W/R比率とは、流通がどれだけ多段階を経ているかを示す指標であり、次のように定義される。

 W/R比率=卸売業の売上÷小売業の売上

 この値が大きいほど、多くの段階を経て、商品が小売業に届けられていることを示し、逆にこの値が小さいほど、流通が簡素化されていることを表す。

 そこで、この値が大きいほど、流通構造が複雑化しており、非効率的ともいえる。
 反面、小さな小売店などが多い地域では、どうしても小分けが重要になるため、流通は多段階化しやすく、W/R比率は高くなる傾向がある。言い換えると、大型の小売店ではなく、小さな小売店が頑張っている地域ともいえる。

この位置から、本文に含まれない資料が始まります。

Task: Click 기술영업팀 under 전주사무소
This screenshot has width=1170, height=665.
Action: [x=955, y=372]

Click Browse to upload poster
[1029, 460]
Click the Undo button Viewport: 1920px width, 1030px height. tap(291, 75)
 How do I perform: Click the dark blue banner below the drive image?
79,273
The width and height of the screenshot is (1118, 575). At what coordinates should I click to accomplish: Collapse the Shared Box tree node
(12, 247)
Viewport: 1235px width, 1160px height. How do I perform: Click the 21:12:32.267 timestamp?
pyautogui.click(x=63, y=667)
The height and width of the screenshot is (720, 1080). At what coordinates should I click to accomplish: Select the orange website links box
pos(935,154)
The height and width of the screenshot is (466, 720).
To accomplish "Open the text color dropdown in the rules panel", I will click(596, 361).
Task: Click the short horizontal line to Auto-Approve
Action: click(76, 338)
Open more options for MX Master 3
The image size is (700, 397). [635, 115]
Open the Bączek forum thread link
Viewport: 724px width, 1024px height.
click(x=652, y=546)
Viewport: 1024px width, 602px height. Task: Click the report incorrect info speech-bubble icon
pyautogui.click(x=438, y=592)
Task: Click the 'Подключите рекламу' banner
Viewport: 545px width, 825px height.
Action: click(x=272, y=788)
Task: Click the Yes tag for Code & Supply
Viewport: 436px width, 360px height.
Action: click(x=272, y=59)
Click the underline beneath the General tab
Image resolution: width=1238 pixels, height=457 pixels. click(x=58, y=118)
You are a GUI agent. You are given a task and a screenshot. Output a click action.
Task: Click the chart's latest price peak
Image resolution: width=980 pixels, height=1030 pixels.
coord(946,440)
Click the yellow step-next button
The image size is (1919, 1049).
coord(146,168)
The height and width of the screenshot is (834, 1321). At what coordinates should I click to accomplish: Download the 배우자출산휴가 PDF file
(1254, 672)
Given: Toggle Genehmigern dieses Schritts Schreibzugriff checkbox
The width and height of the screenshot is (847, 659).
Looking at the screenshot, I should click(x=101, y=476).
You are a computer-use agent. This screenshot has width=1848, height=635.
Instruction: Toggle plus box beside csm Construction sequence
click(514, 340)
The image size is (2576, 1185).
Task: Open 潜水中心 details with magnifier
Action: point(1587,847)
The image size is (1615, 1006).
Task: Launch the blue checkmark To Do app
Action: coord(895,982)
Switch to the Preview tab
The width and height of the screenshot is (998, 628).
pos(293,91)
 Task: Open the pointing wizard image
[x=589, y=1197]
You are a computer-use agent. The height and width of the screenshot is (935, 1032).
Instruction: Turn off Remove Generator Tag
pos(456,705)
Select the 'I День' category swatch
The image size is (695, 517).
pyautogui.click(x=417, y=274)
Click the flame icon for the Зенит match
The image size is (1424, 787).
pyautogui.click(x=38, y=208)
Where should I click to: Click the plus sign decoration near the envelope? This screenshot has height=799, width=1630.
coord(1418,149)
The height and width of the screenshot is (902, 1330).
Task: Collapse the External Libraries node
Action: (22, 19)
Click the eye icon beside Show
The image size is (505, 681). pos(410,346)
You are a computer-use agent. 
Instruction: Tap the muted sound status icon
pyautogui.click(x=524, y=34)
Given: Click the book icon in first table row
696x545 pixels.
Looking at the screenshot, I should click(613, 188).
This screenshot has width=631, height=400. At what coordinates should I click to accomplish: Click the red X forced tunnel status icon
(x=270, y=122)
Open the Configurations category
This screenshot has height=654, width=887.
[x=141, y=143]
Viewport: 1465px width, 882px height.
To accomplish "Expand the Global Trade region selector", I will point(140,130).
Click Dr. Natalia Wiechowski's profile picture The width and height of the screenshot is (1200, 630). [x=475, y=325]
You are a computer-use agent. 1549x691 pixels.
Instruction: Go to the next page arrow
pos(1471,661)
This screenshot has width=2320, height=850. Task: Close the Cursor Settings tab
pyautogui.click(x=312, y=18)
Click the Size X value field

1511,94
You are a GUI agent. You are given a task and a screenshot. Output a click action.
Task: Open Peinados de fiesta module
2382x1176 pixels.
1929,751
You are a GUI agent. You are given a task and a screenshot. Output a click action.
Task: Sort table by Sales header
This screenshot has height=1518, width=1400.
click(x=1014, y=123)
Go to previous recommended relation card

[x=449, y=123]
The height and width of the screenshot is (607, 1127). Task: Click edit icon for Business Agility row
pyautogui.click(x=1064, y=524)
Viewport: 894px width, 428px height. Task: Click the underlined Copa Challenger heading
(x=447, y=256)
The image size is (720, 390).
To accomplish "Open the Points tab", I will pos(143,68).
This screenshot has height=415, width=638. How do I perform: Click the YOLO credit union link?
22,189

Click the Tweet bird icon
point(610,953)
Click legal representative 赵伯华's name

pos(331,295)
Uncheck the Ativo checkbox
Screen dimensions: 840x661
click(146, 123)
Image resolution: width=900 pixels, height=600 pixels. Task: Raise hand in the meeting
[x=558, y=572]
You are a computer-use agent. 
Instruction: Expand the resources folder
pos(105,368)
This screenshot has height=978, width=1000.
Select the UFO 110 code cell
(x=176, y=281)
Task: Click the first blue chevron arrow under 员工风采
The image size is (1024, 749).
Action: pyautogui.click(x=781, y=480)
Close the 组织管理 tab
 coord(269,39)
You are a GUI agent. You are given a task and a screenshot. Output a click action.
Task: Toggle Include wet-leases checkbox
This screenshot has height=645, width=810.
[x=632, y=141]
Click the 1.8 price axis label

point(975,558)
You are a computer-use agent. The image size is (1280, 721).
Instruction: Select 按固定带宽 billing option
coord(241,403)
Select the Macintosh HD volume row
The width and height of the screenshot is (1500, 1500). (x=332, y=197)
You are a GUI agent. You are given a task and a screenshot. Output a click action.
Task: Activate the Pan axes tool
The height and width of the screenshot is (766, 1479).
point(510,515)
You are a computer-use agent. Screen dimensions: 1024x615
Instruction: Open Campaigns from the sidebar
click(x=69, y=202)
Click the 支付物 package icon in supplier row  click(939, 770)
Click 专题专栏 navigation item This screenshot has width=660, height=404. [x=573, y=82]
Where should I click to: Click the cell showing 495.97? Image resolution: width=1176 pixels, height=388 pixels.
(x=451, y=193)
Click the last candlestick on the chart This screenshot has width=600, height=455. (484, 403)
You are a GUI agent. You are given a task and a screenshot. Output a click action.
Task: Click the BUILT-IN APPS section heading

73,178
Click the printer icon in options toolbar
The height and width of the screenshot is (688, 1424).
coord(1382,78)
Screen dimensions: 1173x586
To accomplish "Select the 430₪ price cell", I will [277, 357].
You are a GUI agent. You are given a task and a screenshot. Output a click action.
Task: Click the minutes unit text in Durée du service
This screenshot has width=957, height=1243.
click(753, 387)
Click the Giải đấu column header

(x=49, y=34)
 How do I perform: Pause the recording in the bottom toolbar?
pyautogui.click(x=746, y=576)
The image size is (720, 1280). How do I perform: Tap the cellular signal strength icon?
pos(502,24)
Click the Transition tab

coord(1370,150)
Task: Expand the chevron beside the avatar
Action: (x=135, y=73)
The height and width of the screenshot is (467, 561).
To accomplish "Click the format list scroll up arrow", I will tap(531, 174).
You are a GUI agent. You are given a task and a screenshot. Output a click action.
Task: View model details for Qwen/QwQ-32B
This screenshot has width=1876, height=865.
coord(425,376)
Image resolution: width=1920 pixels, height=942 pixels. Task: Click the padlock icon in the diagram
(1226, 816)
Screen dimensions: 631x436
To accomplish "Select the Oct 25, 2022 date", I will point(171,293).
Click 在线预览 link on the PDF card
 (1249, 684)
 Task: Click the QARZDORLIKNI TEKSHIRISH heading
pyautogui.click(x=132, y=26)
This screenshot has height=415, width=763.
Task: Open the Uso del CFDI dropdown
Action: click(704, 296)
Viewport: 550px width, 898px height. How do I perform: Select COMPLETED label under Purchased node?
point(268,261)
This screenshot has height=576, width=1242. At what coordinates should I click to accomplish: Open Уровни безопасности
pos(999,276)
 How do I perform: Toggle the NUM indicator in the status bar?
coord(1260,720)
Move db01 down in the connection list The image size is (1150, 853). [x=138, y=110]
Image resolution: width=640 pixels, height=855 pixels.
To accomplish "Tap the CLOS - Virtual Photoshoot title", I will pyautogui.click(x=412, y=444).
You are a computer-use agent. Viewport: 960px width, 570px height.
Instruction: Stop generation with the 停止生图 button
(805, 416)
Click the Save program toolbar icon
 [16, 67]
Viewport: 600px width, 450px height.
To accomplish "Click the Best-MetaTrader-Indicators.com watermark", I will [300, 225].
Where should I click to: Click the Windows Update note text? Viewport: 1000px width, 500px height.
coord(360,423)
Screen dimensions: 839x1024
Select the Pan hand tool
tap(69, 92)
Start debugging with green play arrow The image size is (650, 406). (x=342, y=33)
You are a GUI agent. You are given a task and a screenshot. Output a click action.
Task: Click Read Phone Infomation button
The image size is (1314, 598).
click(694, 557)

 また、卸売業は物流機能を担っているので、ある地域の拠点的なところに立地する場合が多い。そのため、この拠点的なところではW/R比率は高くなり、その拠点的なところから商品を受け取っているところでは、W/R比率は低くなる傾向がある。例えば、都道府県で考えると、東京都などは首都圏の物流を担うことが多いため、卸売業の立地は多く、W/R比率は高くなり、逆に千葉県埼玉県など東京周辺の都道府県では、東京の物流拠点から商品等を受け取るため、卸売業の立地は少なく、W/R比率は低くなる傾向がある。